Politolog Piotr Siekański zauważył, że wejście Polski do Unii pod wieloma aspektami przyczyniło się do rozwoju kraju. Ekspert zaznaczył jednocześnie, że nie brakuje minusów wynikających z członkostwa. Zwrócił uwagę m.in. na wielki odpływ młodych Polaków za granicę, który jest dziś nie do odrobienia.
Piotr Siekański podkreślił też, że dzisiejsza Unia różni się od tej, sprzed 21 lat.
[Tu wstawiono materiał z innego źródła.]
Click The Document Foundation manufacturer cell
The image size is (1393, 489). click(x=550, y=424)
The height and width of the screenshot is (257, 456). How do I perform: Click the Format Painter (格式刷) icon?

– Ta Europa ojczyzn, do której wstępowaliśmy wtedy, zmieniła się bardzo. Dzisiaj mówimy o bardzo wielu mechanizmach, które Unię mają ujednolicać, jednoczyć. Jest to z jednej strony odpowiedź na wyzwania współczesnego świata, ale z drugiej strony bardzo często pod płaszczykiem właśnie tych zmian przychodzą pewne regulacje, które dla Polski nie są po prostu korzystne. Musimy sobie sami trochę odpowiedzieć na to pytanie, w którym momencie przebiega ta granica, gdzie jesteśmy w stanie oddawać swoją suwerenność na korzyść właśnie wygody i pewnego ekonomicznego dobrobytu, który jesteśmy w stanie z tej Unii Europejskiej czerpać. Trzeba się zastanowić, na ile świadomie tę suwerenność oddajemy – zaznaczył Piotr Siekański.
1 maja 2004 roku oprócz Polski do UE wstąpiło jeszcze dziewięć państw: Cypr, Czechy, Estonia, Litwa, Łotwa, Malta, Słowacja, Słowenia i Węgry. Było to największe w historii rozszerzenie Unii Europejskiej.